17th -18th Centuries Architecture

The 18th century was the age of the Grand Tour when wealthy gentlemen made a tour across Europe, focusing on the art and architecture of the 'Great Masters'. The classical architecture of Rome became the prominent style in Ireland at this time because it was seen to create a sense of wisdom and wealth.



The movement towards a more classical style in architecture in the 17th century evolved into the Palladian style in the early 18th century. The Parliament House (Bank of Ireland, College Green) was the first large scale Palladian building in Ireland. It was designed by Sir Edward Lovett Pearce.


Sir William Chambers, an English architect, introduced the neo-classical style to Ireland. He never actually came to Ireland but had his designs carried out by Irish architects. A town house in Rutland Square, now the Sir Hugh Lane Municipal Gallery, and the Casino at Marino are two examples in Dublin of Chambers neo-classical designs.

Georgian Town Houses

In the 18th century, town planning and development began in Dublin City, undertaken from the ideas of wealthy dwellers.  They started by widening the streets and making the River Liffey a prominent feature.  The style of houses built at this time became uniform in order to make for a pleasing aesthetic.
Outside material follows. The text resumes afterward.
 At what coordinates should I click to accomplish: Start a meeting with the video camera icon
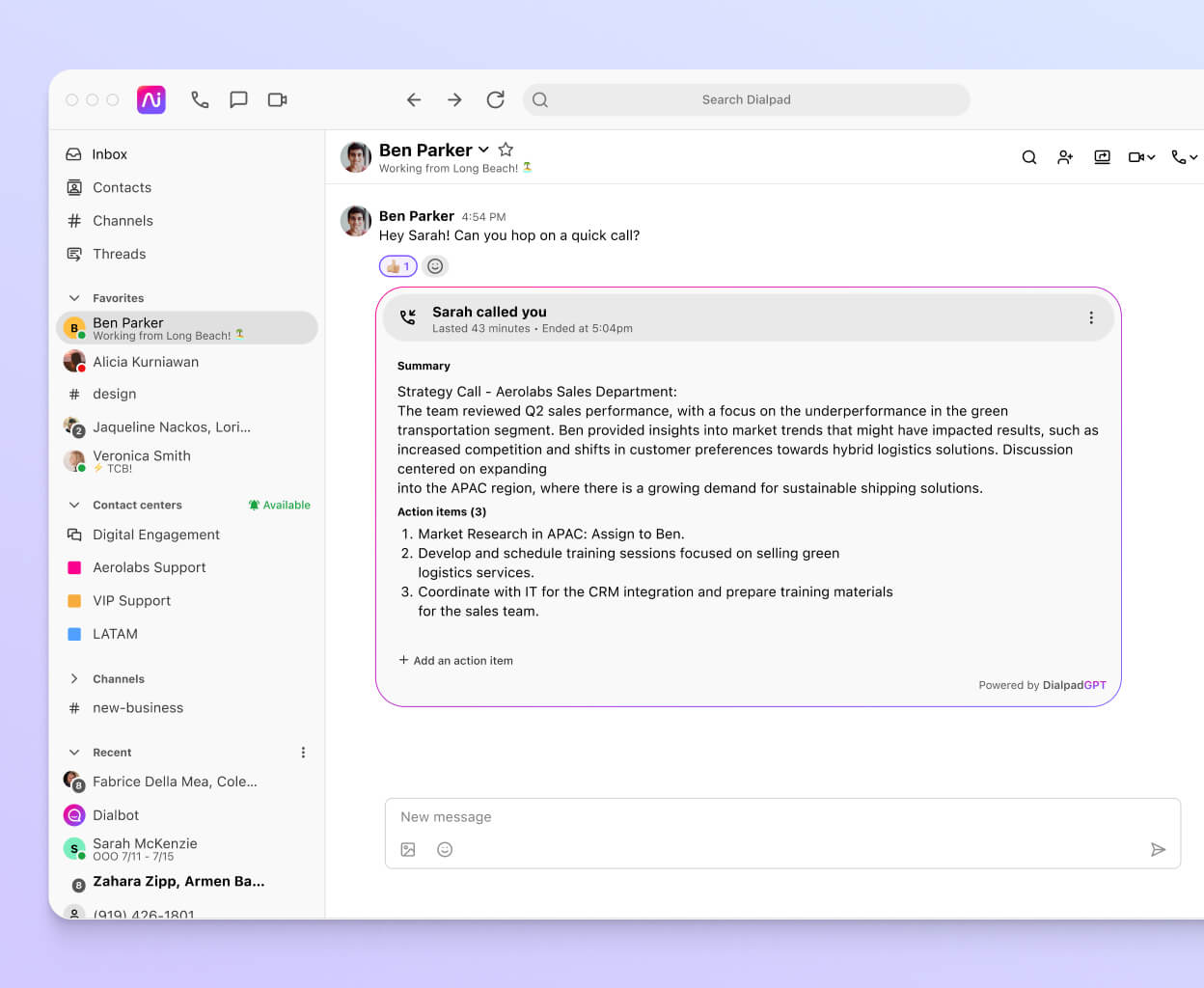[278, 99]
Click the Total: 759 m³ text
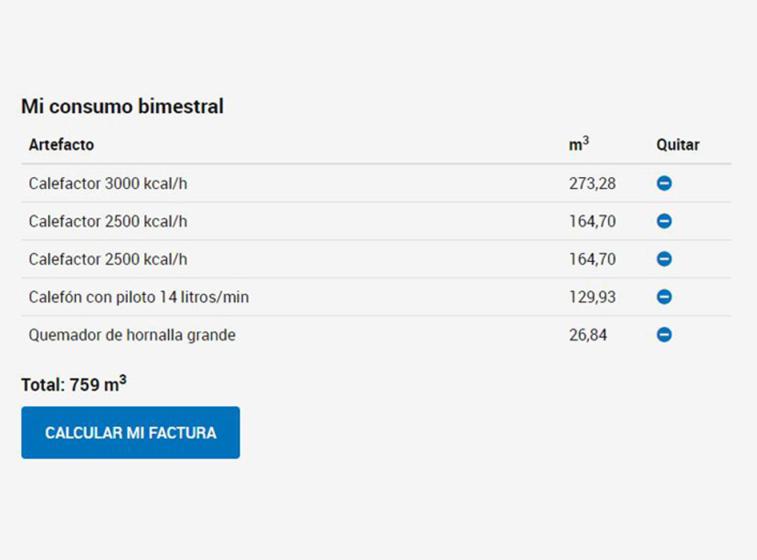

Georgian street houses have red brick fronts with wrought iron balconies and doors with pillars and fanlights.

Dublin’s five Georgian squares include: Rutland Square (Parnell Square) and Mountjoy Square on the north side, and Merrion Square, St Stephen’s Green, and Fitzwilliam Square on the south side.

Planned Georgian streets were built in other cities in Ireland also, such as The Mall in Cork and Newtown Pery in Limerick.